Most frequently visited websites

Let’s peel back the onion a little, and look at these websites by category. Twenty one of the websites – more than half, fall into the category of homepage.

Frequently visited websites by category

Many of these are ISP websites (e.g. Adelphia.com, Optonline.net, Compuserve.com, Peoplepc.com etc), with the balance being portals and search engines (aol.com, yahoo.com, live.com, google.com, etc). One anomaly jumps out – officialsearchlist.org. It turns out that Officalsearchlist.org has around 600k users and they looked at only 16m pageviews from their 9m visits to the site, spending on average 30 seconds. This suggests a relatively low level of engagement. It may be that some of the users of this site have had their homepage reset to officialsearchlist.org and don’t know how to change it. The site has a large section of myspace layouts and it is possible that some less experienced users changed their homepage while getting a myspace layout.
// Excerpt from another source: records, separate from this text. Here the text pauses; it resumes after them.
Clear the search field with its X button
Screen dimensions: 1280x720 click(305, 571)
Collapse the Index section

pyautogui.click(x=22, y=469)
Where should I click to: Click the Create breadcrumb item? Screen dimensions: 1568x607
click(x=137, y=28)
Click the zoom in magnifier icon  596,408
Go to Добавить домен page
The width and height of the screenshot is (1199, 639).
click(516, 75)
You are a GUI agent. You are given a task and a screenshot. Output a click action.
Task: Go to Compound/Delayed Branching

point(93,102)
The high proportion of homepages in the list of most frequently visited sites emphasizes the power of the default, which I have posted on before in a slightly different context. Inertia is a powerful force, not to be underestimated. Capturing the first page that a user sees when they start their browser can drive a lot of usage.
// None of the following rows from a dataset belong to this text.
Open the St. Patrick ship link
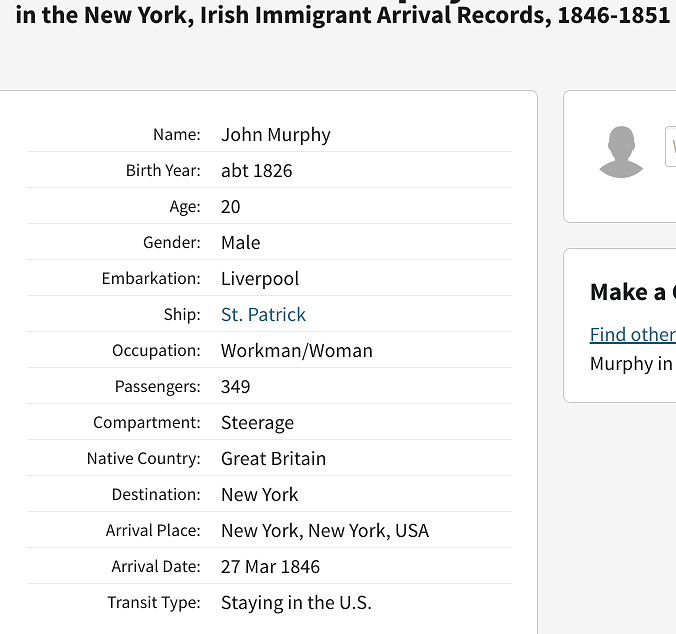676x634 pixels. 263,315
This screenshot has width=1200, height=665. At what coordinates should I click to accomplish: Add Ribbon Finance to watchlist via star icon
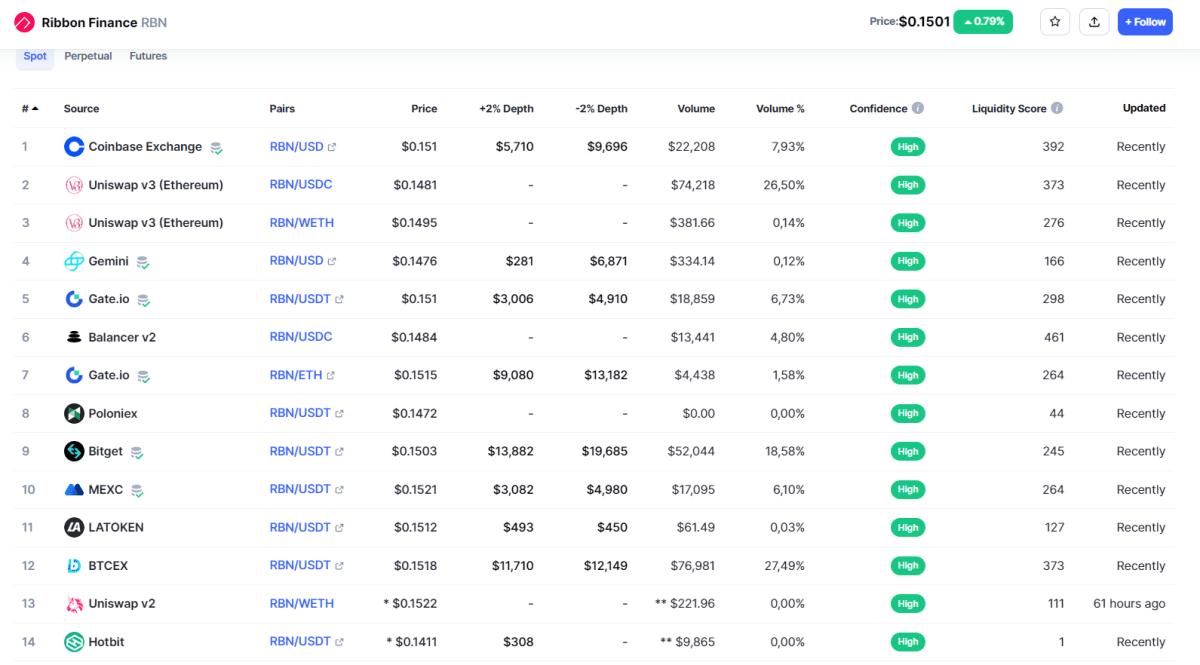coord(1055,21)
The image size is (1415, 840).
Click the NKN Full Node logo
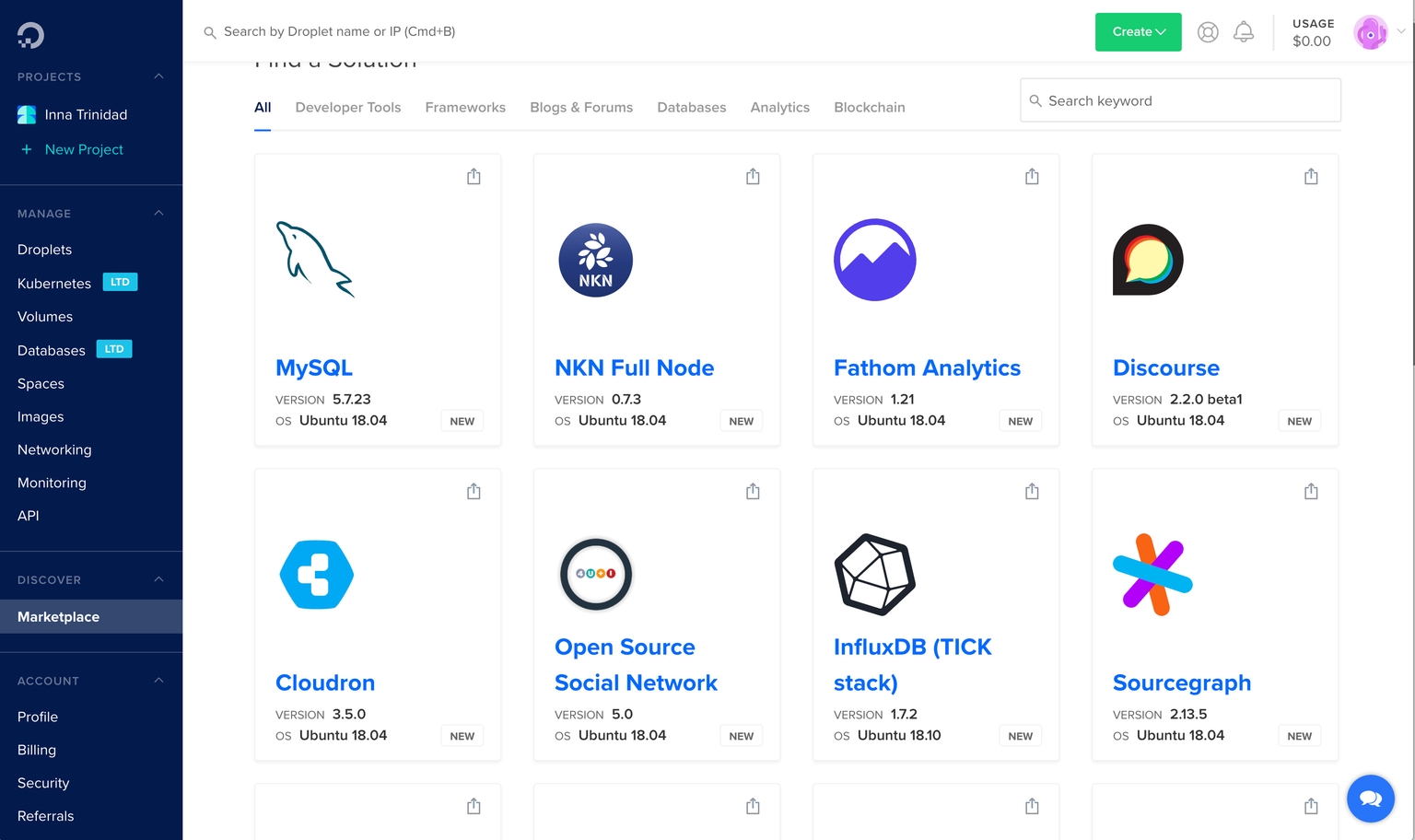click(x=595, y=260)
The next category on the list is gaming, with four sites; World Of Warcraft, Pogo, Webkinz and Runescape. I’m sure most readers will be familiar with WoW, Pogo and Runescape. Webkinz is a very interesting offline toy – online game hybrid launched by Ganz in late 2005. Ganz has been making plush toys for years, but with Webkinz they gave each toy a unique secret code that allows kids to take care of their pet/toy online and play games with it. It has gone from nothing to over 4m UU/mth since then. Webkinz is part of a very interesting trend towards offline-online hybrid services that I will explore more in a later post.

The Warez/Download category also has four sites on the list. Overall traffic levels for these sites are all sub one million (versus the gaming sites which were all in excess of 4 million with the exception of WoW at 1.7m). It’s not a surprise that people like to get free music and movies.

Communications and Social Networking sites have three representatives on the list (Myspace, Facebook and Hotmail). They are all huge – between 20-60m UU/mth and between 6-43 billion PV/mth. Communications/webmail are also a major driver of portal site traffic. The three count likely under-represents the importance of communication as a driver for frequent visitation of online websites.

The “Other” category is a bit of a hodgepodge, with each site worth looking at individually. I’m not sure that any lessons can be drawn from them as a whole:

    ALURIASOFTWARE.COM. Anti-spyware software – likely updating spyware signatures at each log-in.
    DRUDGEREPORT.COM. Often controversial news site – devotees may be bigger news junkies than followers of other news sites?
    CHRYSLER.COM. Chrysler said that it intended to spend over $1bn in online advertising in the second half of 2006. Perhaps its paying off? Although GM.com wasn’t far behind at 9.8 visits/month, other Auto OEMs like Toyota and Ford had just 2 visits/month.
    WHATISMYIP.COM. Tells you your IP address. Can’t explain why this gets so much usage.
    CLEMSON.EDU. Clemson University’s website. This may be set as the homepage for Clemson university students?
    ADP.COM. ADP provides HR services such as payroll, 401k, and benefits administration. It also offers time and labor management on a SaaS basis – perhaps some workers need to clock their hours on ADP’s website to make sure that they get paid accurately?
    TDAMERITRADE.COM. Are they the online broker of choice for active traders? Schwab and eTrade average just over 5 visits per month.
    PLENTYOFFISH.COM. Free personals website. This rate of visitation is significantly higher than that of paid dating sites such as Match.com. Perhaps free is good, just as with the Warez sites. Oddly though, the other free personals website, okcupid, does not see the same high visitation rates that Plenty of fish does.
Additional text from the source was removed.